Ghosn went on to say that a level of around 2,000 monthly sales was NOT where Nissan expected to settle–implying that higher volumes were in the cards for the rest of the year. We hope Nissan’s U.S. sales staff is listening to their boss.
Volt gets close–but not close enough
As it turned out, Chevrolet delivered 1,478 Volts during March, fewer than last month’s 1,626.
That number brings first-quarter Volt totals to 4,244, decisively below the Tesla total.
While the Volt is still ahead of the Leaf for the first three months of the year–4,244 to 3,539–it was outsold in March by Nissan’s battery electric car, for the first time since January 2012.
The third-place monthly ranking has got to be a blow for GM’s electric-car team–although, in fairness, the price of the average Model S is likely twice that of the average Volt and Tesla has a backlog of eager customers who’ve waited up to three years to take delivery of their cars.
Plug-in hybrid models to come
In fourth place during the first quarter was the Toyota Prius Plug-In Hybrid, which outsold the Leaf through February to take a solid second place behind the Volt.
2012 Toyota Prius Plug-In Hybrid, Catskill Mountains, NY, Oct 2012
We said yesterday that if March sales tracked at their level during the first two months of the year, the Prius Plug-In would come in between 700 and 900 units.
And in fact, Toyota delivered 786 plug-in Priuses in March, for a first-quarter total of 2,353–bumping that car down to fourth place for the quarter, now that we have Tesla numbers.
As for Ford, it continues to increase sales of its Energi line, with 494 C-Max and 295 Fusion plug-in hybrids sold.
The Honda Accord Plug-In Hybrid appears to be on a slow upward trend.
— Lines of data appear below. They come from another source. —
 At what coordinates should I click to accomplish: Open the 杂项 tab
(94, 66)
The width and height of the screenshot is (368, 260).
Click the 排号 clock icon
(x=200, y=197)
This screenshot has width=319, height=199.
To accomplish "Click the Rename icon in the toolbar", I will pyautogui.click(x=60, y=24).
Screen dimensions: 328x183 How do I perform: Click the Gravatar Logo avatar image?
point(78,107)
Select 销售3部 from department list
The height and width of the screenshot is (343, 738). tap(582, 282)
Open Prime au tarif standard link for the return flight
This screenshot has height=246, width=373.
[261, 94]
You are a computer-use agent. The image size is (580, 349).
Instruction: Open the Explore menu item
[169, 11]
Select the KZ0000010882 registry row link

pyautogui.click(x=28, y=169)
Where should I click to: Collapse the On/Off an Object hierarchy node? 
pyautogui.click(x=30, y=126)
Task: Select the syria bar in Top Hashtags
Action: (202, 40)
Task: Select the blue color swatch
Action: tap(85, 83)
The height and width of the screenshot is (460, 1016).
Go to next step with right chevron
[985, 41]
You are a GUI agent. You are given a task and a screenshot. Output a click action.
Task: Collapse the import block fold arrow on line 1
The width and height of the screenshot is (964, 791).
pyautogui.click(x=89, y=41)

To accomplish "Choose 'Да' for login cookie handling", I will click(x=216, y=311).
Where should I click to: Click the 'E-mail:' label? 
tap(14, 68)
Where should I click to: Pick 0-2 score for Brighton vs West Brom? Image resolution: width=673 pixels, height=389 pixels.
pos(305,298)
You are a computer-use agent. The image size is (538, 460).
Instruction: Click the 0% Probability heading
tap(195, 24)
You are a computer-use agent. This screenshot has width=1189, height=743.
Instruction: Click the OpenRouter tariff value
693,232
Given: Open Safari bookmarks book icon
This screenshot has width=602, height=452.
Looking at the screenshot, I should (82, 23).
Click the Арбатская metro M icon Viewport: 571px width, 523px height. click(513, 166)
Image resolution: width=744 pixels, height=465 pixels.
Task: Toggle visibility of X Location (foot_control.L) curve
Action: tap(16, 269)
Just 19 were delivered in January and February combined, but March saw 26 sold–a far slower pace than the first months of the Ford C-Max Energi plug-in hybrid.
Compliance cars coming too
As for the battery-electric compliance car segment, deliveries of the Ford Focus Electric totaled 180 cars in March–its best-ever month, bringing total sales since December 2011 over the 1,000 mark for the first time.
(We’re still waiting for Ford to address our questions about whether the Focus Electric actually is a compliance car, though its continuing pessimistic and downbeat predictions on the Focus Electric’s sales potential may well be self-fulfilling.)
Remarkably, 133 Toyota RAV4 EVs were sold in March, by far the highest monthly number ever–bringing total sales since last September to more than 400, or one-quarter of the number Toyota needs to build.
Honda delivered 23 Fit EVs in March, equaling the previous two months’ sales combined and bringing the lifetime total to 139.
Finally, as for the Mitsubishi i-MiEV, after a couple of months that totaled almost 600 sales, the littlest electric car on the market slumped back to its 2012 levels of 31 cars delivered.
The i-MiEV isn’t a compliance car, but the March sales are at that level–and a disappointment to the hopes of those who like small, minimalist plug-ins.
2013 Tesla Model S electric sport sedan [photo by owner David Noland]
Next: Tesla Q1 sales call in May
Analysts will now be looking for comments from Tesla–which may not come until its Q1 earnings call in May–about the level of reservations for Model S.
Not all reservation-holders will convert into sales, but the rate at which the company can add new reservations versus starting to clear its queue of more than 10,000 Model S depositors will be keenly watched as an indicator of its ability to sustain sales beyond its first audience of early adopters.
Finally, one note on sales outside the U.S.: In its first full month of deliveries, 1,089 Renault Zoe all-electric subcompact hatchbacks were registered last month in France.
That number is fully 80 percent of plug-in electric car sales in the country for March.
French carmaker Renault is an alliance partner of Nissan, with the two companies together having delivered 70,000 battery-electric vehicles since December 2010.
The Zoe is its first high-volume battery electric vehicle, following the Kangoo ZE small electric delivery van and the low-volume Fluence ZE mid-size sedan with a swappable battery pack, designed for–and mostly sold to–the Israeli company Better Place.